= PROBLEM DETAILS =
Each line in the material below, starting at the one with "This screenshot has width=1023, height=639." and ending at the one with "This screenshot has width=1024, height=768.", is to be reproduced exactly; no picture is to be copied.

= LISTED RECORDS =
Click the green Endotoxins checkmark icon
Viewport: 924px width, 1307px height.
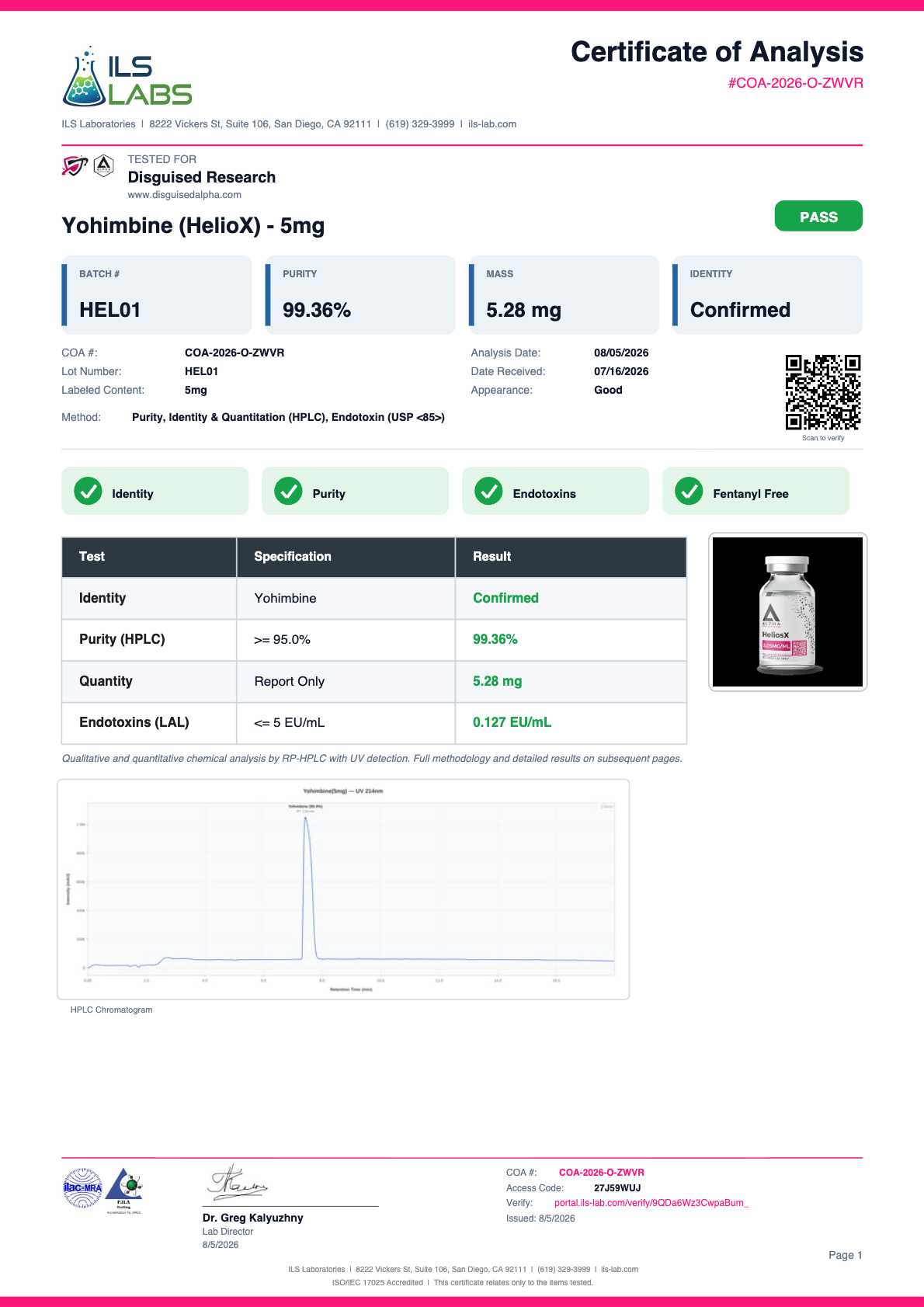point(488,491)
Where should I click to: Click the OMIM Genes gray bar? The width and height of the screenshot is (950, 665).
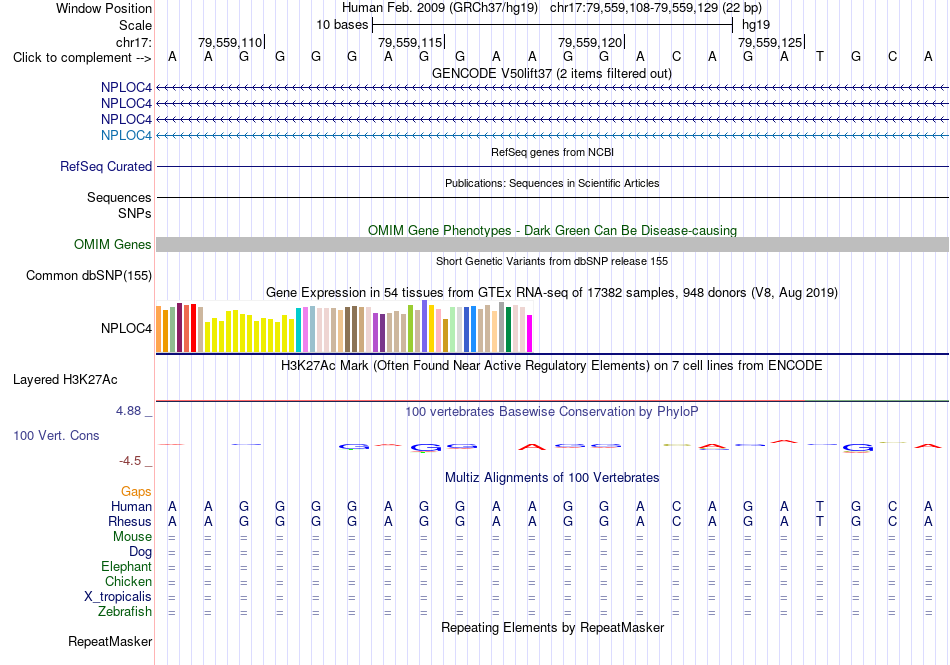tap(552, 245)
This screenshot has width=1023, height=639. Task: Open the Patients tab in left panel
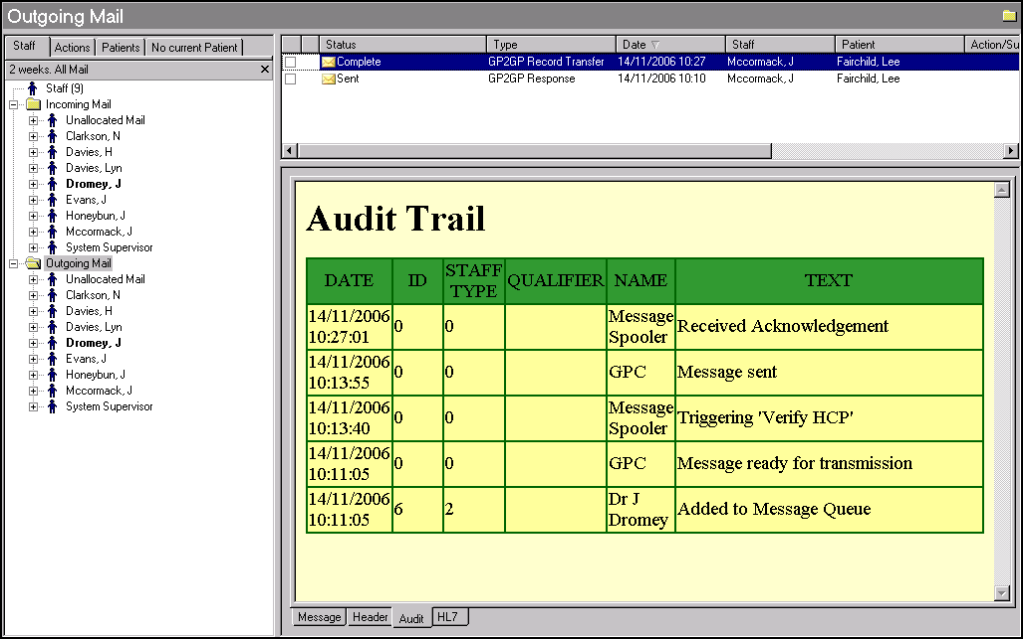[x=121, y=47]
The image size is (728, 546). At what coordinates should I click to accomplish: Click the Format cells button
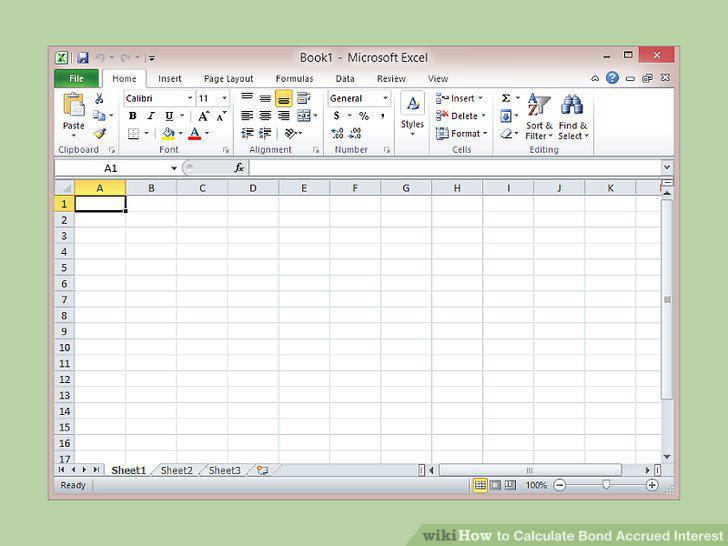coord(462,134)
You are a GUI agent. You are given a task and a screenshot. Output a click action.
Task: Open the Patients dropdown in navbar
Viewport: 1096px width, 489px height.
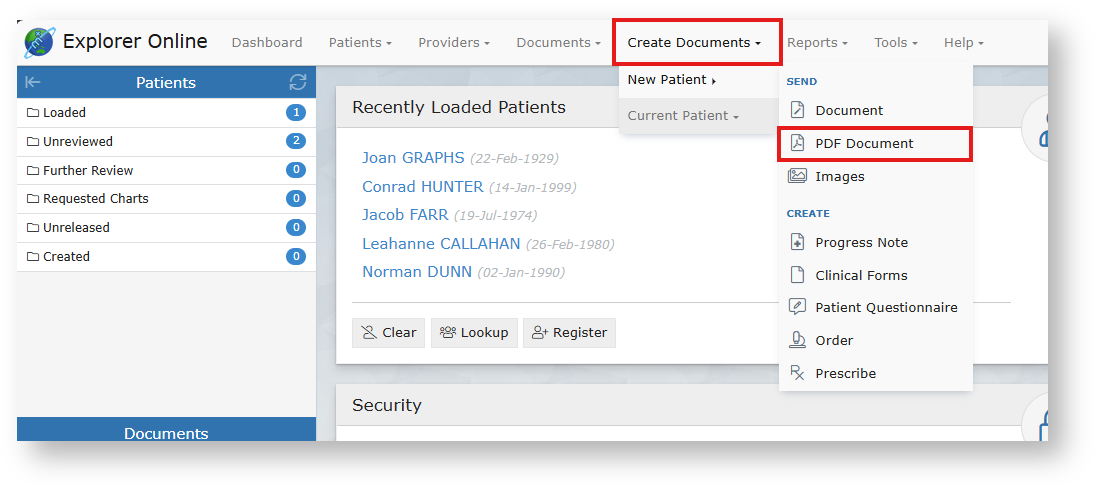[360, 43]
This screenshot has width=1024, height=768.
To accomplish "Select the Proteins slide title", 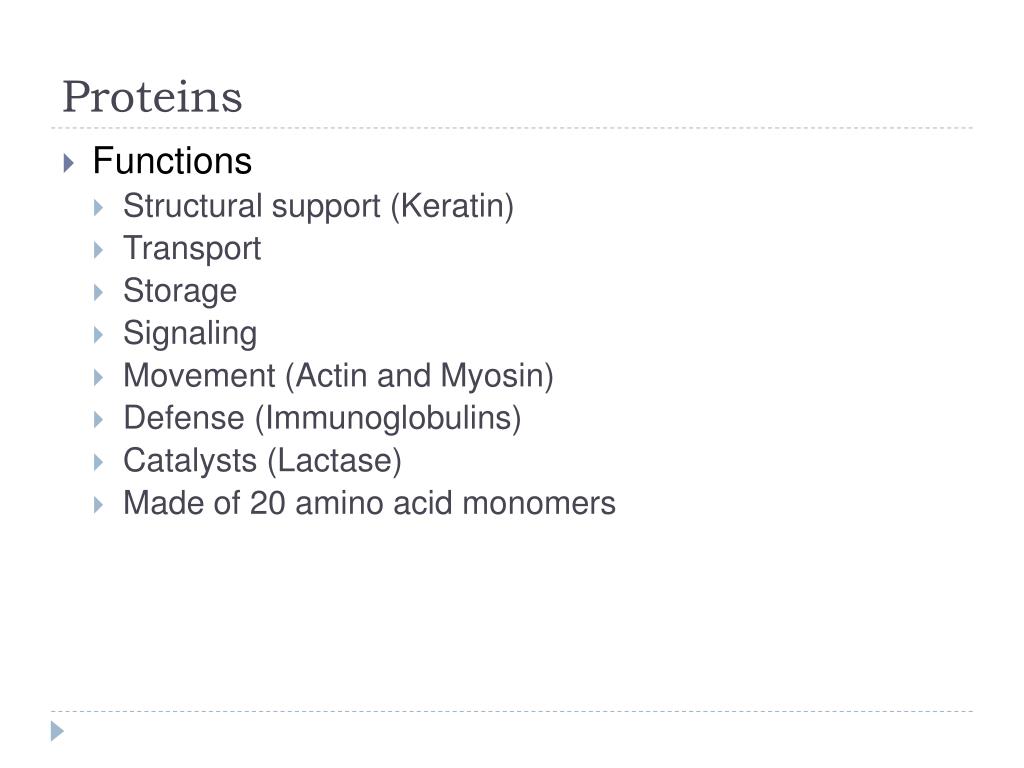I will [152, 97].
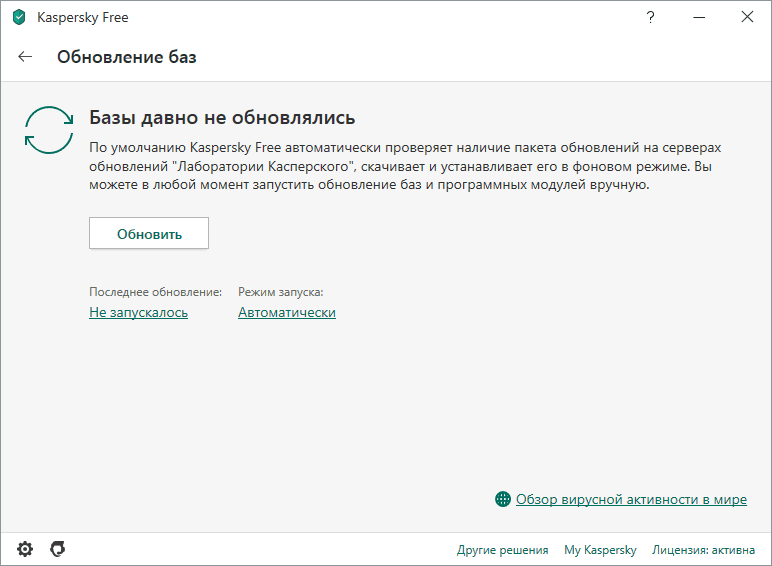Click the globe icon beside virus activity link
Viewport: 772px width, 566px height.
coord(503,499)
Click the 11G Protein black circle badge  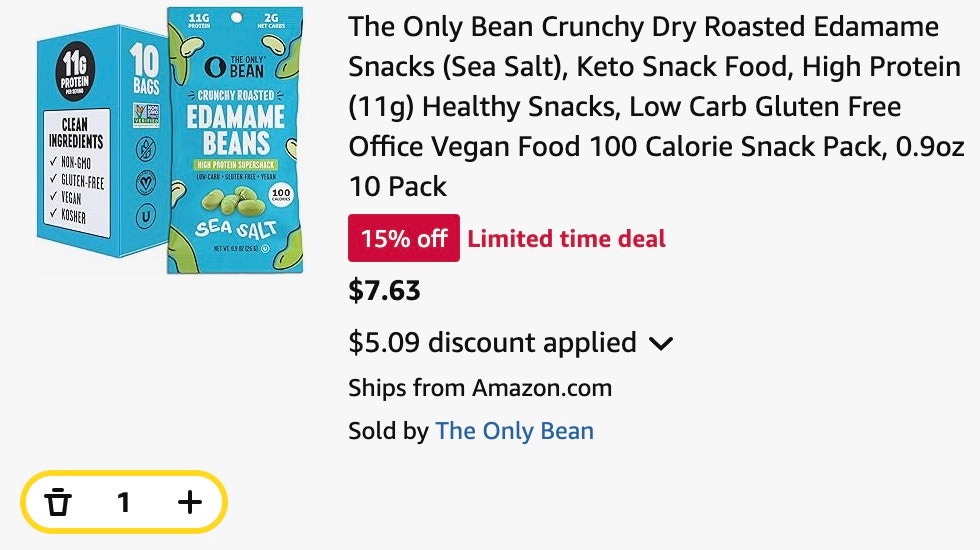click(x=74, y=75)
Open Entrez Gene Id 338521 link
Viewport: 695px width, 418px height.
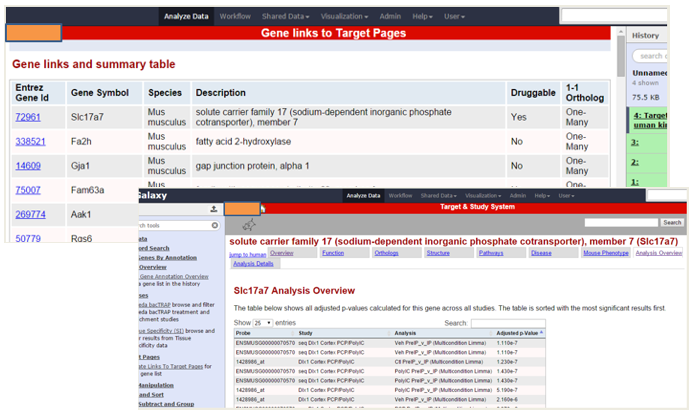[x=31, y=142]
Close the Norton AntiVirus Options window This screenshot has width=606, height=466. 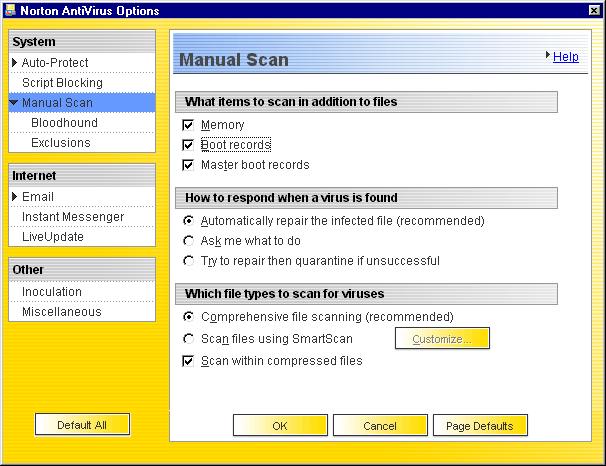[594, 10]
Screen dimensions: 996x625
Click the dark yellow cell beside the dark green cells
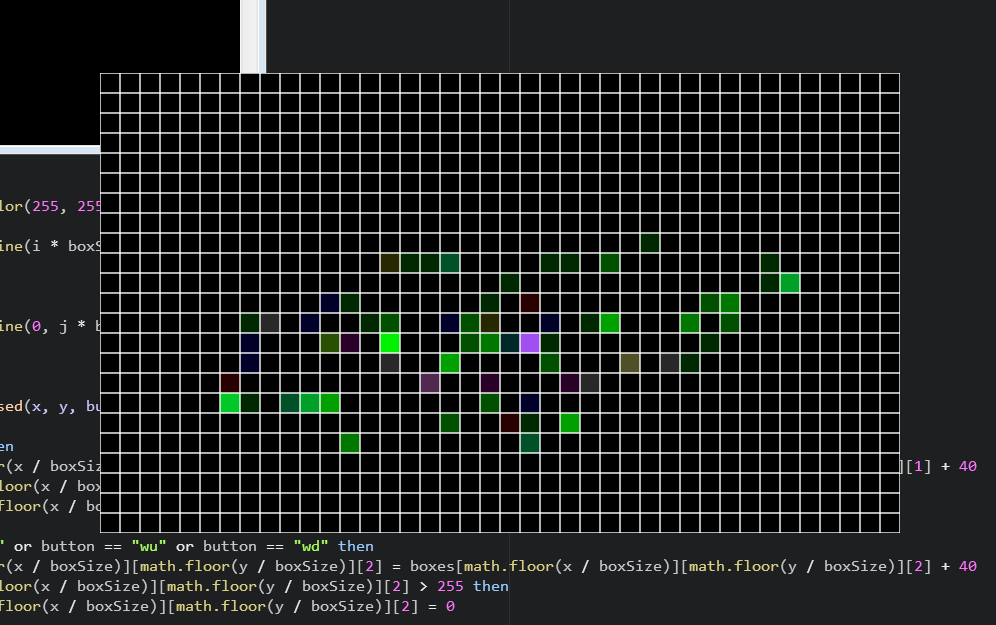(x=390, y=263)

= EXERCISE RESPONSE =
This screenshot has width=1023, height=639. Task: Open the Patients tab in left panel
[x=121, y=47]
The image size is (728, 546). At what coordinates should I click to accomplish: Click the Format cells button
coord(462,134)
You are a GUI agent. You are given a task and a screenshot. Output a click action.
Task: Open the Patients dropdown in navbar
Viewport: 1096px width, 489px height.
[360, 43]
This screenshot has width=1024, height=768.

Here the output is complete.